Logo with moving imagery and other brand extensions.
New Logo for Mozilla by johnson banks
Logo with imagery.
New Logo for Mozilla by johnson banks
Lobby.

Here is where the logo starts to get very interesting by establishing the wordmark as the serious element but then letting it explode with all kinds of weird images and combinations that don’t necessarily make sense but allude to the explosion of content that is on the internet, that alludes to the thing in the world that drives the mission of Mozilla. It’s hard to picture where stuff like the above will live, but establishing early on that the logo can get funky, gives Mozilla room to be playful and energetic.

New Logo for Mozilla by johnson banks
Logo variations and extensions for all kinds of initiatives and locations.

The brand extensions help justify the boxiness of the main logo, establishing a system of stacked bars, where the logo is always at the top, followed by secondary bars that can accommodate any kind of initiative as well as location. The loose placement of the imagery again gives the system a quirky side to it that achieves the difficult task of actually looking like it’s not trying too hard. The logo system (and identity) is aided by a light slab serif from an existing font in Typotheque’s library customized for Mozilla and made free for anyone to use. It’s like the cooler cousin of ITC Lubalin Graph.

Typotheque was an historic partner to Mozilla. They were the first type-foundry to release Web-based fonts, and Mozilla’s Firefox was the first web browser to support Web fonts. We chose to partner with Peter Bilak from Typotheque because of their deep knowledge of localization of fonts, and our commitment to having a font that includes languages beyond English. Prior to partnering with Typotheque, we received concepts and guidance from Anton Koovit and FontSmith.

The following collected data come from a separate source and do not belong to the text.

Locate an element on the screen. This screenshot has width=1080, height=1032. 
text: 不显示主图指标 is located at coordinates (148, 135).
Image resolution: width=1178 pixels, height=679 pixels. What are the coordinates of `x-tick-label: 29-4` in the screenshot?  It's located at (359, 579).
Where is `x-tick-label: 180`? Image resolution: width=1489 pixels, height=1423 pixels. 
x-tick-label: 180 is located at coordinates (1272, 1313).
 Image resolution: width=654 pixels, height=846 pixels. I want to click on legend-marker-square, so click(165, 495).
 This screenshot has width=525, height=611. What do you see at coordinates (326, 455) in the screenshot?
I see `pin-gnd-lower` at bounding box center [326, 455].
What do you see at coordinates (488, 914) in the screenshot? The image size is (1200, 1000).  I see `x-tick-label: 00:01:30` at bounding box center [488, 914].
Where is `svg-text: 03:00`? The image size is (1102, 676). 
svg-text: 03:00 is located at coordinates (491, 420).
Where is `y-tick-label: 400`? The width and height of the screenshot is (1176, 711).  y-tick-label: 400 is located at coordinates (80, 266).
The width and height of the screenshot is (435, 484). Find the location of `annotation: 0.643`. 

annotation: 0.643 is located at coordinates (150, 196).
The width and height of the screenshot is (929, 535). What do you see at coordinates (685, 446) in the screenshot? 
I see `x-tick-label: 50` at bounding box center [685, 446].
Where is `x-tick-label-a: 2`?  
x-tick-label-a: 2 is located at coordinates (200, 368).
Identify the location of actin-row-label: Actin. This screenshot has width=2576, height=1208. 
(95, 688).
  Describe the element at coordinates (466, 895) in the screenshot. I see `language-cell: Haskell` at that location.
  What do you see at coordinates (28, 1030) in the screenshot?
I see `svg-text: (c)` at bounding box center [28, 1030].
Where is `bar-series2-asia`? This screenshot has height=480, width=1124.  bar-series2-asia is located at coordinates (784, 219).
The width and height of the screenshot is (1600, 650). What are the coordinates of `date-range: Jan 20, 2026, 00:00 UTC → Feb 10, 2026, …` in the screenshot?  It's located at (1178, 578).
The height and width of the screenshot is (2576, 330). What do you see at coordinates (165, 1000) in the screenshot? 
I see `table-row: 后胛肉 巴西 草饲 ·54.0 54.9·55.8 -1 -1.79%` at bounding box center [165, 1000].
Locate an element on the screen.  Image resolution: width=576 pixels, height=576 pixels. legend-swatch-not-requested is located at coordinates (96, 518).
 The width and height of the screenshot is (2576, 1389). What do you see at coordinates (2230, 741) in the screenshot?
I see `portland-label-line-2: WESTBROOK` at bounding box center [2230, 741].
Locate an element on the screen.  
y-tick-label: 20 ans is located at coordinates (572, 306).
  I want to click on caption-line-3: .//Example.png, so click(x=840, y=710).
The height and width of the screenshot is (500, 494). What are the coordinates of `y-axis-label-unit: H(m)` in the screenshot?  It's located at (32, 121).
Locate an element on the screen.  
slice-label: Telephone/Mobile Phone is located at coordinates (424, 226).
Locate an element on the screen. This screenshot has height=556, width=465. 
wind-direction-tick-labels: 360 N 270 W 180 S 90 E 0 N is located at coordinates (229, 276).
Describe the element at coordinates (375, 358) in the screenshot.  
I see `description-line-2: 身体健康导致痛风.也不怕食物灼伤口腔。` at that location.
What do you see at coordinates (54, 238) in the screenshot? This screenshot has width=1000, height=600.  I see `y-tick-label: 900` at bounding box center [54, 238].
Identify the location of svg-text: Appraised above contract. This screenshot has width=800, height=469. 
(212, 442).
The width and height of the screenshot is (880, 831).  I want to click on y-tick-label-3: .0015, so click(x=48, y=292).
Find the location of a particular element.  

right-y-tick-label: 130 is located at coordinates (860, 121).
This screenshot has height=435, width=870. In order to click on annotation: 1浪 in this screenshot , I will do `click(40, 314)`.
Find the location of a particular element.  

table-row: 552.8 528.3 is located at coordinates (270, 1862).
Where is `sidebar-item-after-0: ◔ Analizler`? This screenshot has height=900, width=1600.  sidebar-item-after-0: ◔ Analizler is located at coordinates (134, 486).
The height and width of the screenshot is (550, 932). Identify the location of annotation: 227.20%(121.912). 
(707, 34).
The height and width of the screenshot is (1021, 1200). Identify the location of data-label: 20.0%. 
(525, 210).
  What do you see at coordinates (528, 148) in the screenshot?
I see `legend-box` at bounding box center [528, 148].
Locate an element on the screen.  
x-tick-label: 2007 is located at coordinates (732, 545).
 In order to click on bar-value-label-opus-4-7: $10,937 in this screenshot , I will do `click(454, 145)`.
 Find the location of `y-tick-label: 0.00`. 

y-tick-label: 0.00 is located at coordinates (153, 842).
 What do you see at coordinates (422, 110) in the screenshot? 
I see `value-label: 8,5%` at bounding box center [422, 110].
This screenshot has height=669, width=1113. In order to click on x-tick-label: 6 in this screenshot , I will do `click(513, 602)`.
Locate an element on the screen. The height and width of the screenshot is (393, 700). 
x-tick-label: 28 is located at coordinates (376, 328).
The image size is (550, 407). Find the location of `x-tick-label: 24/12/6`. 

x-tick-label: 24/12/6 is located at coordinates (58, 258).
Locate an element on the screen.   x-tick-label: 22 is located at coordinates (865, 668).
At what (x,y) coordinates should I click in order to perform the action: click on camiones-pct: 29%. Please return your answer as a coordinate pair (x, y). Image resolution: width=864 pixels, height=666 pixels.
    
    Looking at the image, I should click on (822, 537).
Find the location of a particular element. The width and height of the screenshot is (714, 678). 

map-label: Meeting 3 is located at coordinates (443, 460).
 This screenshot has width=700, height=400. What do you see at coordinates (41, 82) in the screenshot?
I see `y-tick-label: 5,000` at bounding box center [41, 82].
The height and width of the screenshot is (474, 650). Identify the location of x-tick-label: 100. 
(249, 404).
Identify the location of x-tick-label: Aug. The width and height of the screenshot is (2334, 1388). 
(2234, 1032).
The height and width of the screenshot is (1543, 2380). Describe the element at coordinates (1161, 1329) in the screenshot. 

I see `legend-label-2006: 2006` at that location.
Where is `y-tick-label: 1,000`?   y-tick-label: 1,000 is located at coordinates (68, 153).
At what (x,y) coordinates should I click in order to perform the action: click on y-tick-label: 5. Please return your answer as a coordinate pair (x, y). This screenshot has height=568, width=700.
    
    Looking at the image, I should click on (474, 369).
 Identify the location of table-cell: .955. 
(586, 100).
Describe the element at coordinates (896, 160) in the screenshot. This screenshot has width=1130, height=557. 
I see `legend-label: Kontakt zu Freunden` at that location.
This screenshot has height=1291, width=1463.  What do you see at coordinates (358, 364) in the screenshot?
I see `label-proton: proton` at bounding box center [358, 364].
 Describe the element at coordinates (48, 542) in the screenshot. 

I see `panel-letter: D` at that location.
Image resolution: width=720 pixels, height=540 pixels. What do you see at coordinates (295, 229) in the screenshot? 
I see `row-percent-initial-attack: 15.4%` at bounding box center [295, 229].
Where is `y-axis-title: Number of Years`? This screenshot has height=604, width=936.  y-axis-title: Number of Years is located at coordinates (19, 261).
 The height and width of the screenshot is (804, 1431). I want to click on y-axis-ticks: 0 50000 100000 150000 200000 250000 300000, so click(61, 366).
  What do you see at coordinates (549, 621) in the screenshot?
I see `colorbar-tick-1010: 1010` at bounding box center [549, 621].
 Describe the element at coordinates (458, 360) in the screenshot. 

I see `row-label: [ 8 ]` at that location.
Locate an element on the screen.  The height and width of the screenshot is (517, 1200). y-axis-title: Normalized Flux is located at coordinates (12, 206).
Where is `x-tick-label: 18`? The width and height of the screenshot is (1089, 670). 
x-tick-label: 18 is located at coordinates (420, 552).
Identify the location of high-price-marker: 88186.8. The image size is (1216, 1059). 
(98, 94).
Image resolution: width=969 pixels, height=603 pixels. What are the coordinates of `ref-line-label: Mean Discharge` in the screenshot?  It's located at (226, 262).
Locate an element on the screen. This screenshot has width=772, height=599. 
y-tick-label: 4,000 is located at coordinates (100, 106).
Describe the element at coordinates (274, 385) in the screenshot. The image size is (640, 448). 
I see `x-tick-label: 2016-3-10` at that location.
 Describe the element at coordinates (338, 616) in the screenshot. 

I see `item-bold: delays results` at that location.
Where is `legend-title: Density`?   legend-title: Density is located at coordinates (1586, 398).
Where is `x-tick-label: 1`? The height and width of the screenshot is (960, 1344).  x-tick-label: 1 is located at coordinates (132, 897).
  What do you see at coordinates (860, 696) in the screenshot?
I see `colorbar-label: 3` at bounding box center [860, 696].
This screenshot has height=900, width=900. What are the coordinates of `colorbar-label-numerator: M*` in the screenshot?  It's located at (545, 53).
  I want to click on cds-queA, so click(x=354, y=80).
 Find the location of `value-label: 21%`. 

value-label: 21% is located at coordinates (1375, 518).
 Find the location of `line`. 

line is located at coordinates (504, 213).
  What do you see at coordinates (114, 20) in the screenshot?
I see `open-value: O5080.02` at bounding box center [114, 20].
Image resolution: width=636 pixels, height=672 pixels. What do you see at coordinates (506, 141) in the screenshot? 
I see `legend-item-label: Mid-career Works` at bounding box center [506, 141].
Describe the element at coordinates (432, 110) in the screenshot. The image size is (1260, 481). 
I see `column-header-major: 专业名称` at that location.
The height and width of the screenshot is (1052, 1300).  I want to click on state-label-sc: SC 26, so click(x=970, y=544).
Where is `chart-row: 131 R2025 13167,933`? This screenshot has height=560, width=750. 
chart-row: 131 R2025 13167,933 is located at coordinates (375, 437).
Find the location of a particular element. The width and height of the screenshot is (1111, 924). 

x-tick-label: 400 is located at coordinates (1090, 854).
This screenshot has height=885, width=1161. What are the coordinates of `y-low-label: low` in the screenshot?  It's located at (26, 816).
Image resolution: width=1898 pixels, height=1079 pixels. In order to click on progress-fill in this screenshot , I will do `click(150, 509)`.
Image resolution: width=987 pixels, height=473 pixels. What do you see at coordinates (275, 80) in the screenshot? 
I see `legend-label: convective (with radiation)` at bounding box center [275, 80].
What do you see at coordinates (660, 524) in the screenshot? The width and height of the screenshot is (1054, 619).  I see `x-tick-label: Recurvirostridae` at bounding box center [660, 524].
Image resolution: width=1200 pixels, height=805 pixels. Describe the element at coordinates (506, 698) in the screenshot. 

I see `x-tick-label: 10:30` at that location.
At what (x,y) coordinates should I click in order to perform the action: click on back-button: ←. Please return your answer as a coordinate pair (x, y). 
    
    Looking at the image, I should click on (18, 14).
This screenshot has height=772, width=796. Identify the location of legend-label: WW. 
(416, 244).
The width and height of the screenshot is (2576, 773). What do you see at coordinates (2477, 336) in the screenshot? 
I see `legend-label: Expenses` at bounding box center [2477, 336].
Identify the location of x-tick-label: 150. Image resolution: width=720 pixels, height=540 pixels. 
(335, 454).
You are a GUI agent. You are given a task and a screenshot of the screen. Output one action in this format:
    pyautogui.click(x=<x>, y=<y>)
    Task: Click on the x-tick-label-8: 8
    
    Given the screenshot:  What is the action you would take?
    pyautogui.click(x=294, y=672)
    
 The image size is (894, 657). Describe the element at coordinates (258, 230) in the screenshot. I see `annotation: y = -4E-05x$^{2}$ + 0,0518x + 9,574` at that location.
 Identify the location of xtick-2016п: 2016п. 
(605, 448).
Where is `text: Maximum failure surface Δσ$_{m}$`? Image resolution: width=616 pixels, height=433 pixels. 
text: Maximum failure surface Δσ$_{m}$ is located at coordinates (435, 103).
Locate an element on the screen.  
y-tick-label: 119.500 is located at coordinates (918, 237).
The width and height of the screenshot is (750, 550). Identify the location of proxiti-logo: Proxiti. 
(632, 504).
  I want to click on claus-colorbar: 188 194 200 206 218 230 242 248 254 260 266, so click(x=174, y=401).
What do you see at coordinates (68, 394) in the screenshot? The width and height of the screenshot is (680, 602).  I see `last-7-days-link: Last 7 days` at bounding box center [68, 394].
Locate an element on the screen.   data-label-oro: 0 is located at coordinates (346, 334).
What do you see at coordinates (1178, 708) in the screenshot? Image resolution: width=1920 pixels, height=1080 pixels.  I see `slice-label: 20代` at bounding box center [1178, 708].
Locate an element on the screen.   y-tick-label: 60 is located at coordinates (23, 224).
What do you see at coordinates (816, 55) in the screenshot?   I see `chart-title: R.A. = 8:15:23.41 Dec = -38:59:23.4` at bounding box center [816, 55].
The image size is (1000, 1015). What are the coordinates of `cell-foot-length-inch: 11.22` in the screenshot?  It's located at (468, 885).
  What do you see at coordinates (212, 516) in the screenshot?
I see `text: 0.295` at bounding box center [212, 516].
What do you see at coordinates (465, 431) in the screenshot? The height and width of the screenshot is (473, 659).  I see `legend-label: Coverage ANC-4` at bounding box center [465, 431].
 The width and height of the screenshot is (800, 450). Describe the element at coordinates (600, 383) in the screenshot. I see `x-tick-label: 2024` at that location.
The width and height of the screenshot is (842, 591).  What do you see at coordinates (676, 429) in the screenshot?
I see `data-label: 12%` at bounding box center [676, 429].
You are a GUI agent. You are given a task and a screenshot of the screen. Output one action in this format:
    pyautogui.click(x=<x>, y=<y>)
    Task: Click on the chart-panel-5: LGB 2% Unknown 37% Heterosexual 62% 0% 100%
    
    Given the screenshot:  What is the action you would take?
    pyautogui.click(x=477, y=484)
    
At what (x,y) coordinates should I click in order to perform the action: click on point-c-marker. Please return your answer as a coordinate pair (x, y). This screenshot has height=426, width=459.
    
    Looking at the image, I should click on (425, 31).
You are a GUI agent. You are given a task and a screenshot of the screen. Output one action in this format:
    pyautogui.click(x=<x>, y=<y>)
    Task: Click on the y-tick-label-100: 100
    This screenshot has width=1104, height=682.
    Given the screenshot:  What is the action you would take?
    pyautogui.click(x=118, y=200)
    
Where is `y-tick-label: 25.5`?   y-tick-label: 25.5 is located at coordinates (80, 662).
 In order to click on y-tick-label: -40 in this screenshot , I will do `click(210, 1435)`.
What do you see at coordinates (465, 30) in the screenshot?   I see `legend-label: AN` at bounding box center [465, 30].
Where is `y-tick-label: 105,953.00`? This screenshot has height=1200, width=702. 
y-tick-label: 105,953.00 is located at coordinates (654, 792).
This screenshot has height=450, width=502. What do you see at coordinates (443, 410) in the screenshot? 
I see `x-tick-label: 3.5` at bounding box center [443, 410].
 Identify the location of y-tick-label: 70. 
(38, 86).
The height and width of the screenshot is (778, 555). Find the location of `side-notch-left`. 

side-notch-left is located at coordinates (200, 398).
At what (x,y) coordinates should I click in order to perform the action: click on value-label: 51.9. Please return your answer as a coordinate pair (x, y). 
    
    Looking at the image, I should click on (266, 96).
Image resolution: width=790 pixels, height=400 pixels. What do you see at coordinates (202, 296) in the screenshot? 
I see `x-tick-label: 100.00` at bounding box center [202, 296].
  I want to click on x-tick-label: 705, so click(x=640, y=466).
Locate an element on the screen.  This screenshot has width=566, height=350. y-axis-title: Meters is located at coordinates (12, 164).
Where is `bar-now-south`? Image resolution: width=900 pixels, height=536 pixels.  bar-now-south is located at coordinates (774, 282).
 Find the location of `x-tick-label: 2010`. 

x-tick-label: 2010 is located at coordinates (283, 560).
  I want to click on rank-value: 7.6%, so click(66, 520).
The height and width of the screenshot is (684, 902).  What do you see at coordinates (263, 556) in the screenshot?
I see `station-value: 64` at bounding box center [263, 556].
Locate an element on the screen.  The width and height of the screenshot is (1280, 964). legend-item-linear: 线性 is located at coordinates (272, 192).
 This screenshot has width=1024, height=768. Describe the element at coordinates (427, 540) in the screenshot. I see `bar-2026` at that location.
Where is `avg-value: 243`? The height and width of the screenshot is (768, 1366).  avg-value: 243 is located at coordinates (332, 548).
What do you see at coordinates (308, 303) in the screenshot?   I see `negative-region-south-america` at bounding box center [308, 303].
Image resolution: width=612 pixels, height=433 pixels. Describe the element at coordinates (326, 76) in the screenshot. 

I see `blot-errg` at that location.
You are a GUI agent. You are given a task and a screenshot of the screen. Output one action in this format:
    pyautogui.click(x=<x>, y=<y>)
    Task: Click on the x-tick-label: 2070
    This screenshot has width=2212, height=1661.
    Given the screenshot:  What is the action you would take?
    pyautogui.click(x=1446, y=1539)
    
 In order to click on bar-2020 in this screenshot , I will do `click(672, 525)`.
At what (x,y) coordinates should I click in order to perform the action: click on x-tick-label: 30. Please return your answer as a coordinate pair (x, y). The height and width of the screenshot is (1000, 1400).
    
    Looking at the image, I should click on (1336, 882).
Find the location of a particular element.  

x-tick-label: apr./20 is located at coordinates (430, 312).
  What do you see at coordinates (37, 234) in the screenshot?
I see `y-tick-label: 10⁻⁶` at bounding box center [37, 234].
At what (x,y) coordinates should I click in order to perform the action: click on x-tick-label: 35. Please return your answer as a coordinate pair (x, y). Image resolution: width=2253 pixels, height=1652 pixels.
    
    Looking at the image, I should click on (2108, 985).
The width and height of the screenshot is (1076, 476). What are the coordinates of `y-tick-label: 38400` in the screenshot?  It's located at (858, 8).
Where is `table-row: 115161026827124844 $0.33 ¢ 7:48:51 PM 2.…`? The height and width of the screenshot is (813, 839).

Selected to evoke the Courier font used as the original default in coding, Zilla has a journalistic feel suggesting our commitment to participate in conversations about key issues of Internet health. It bucks the current convention of sans serif fonts. The black box surrounding the logo is a key building block of the design, and echoes the way we all select type in toolbars and programs.

Mozilla blog post

New Logo for Mozilla by johnson banks
Zilla, custom font by Typotheque. It will be a free font, available to anyone.
New Logo for Mozilla by johnson banks
New Logo for Mozilla by johnson banks
New Logo for Mozilla by johnson banks
New Logo for Mozilla by johnson banks
Various messaging.

Not much in application yet but the messaging images above further extend the potential for Mozilla to communicate in all kinds of weird, unexpected ways. Those images remind me of the early days of WIRED magazine, which is a timely parallel to the early days of Mozilla and brings back some of the Wild Digital West vibe missing from today’s crisper, more grown-up web. Overall, it’s amazing that this open process that actively requested and implemented feedback from hundreds of people led to a logo that not only DOESN’T suck but one that has a strong idea, a fresh execution, a promising flexibility, and, that all of it together, sometimes subtly and sometimes overtly, manages to communicate what Mozilla is about. Power to the peop/e!